CULT CORNER: ‘Popcorn’ should be consumed by more than just ’90s horror fans
Let’s face it – the 1990s were not the strongest decade in horror history. Sure, there were a few gems like “Scream,” “Candyman,” “Cemetery Man,” “The People Under the Stairs,” and “Dead Alive,” but many of the horror movies released in that decade seemed to be a rehashing of already told tales. Many of these films are long forgotten, and that may be for the best. However, one has developed a bit more of a cult following over the years after its initial box office failure.
“Popcorn” was originally released in 1991 and was widely panned by audiences and critics alike. Many saw it as a modern retelling of “The Phantom of the Opera” or the Vincent Price classic “The Abominable Dr. Phibes” without the strengths that those films possessed.
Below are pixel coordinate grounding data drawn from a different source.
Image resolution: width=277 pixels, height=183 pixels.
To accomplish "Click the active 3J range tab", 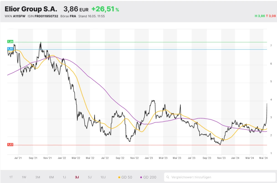I will click(x=77, y=177).
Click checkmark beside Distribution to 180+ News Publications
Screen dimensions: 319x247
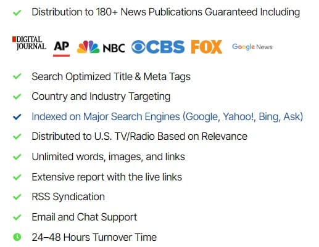pos(17,13)
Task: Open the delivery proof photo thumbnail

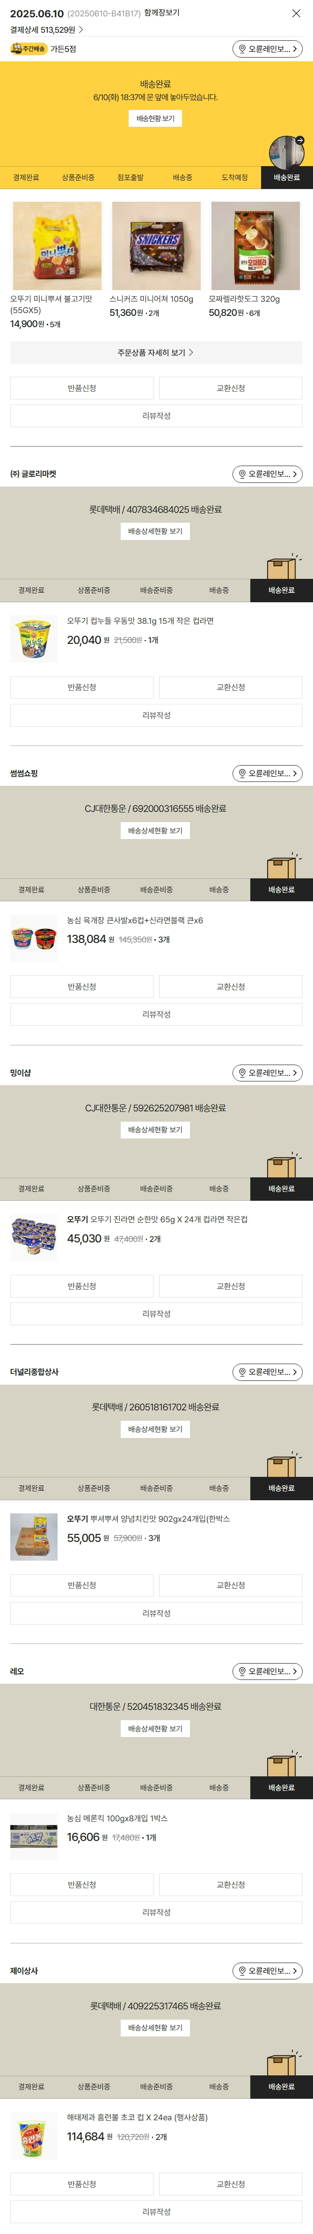Action: click(x=286, y=153)
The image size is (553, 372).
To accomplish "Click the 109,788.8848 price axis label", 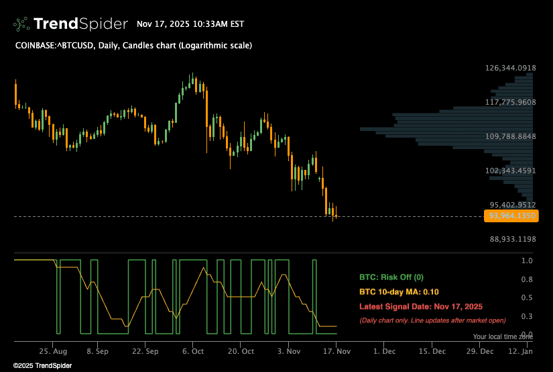I will pos(511,136).
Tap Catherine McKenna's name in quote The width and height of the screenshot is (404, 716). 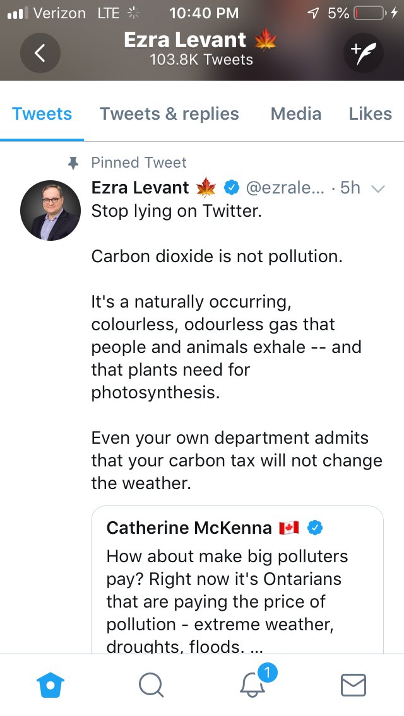click(x=189, y=528)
While the comparison is fair and warranted, “Popcorn” does manage to stand on its own two feet and take the viewer for a fun ride.
The film focuses on a group of college students who are attempting to raise funds for the fledgling film department. They come up with an idea to run an all-night horror movie marathon as a way to raise money and decide to host it in an old abandoned movie theater. However, once the marathon begins, students are murdered one by one. And what do the murders have to do with one of the films, “Possessor?”
“Popcorn” also has a slight meta approach as films within the film tie into the murders in the theater. The films themselves offer wonderful nods to classic director William Castle, with props and gags staged throughout the theater.
This movie has long been relegated to a collector’s item since it has not seen a proper DVD release since 2001. Thankfully, Synapse Films has recently released it on a beautifully restored Blu-ray. Not only does it feature a reversible cover, but there’s also a limited edition steelbook for avid collectors, which is still available through their website.
Is it worth seeing? Popcorn is a piece of ‘90s horror nostalgia with a look and feel that was unique to the decade. It also has a strong fun factor that places it firmly into the horror comedy camp and avoids points of pure terror or suspense, offering a solid joyride instead. If you like laughs with your horror, this is a great choice.
While “Popcorn” has its flaws, it is still something worth viewing for any horror fan, especially those who love the horror output of the 1990s.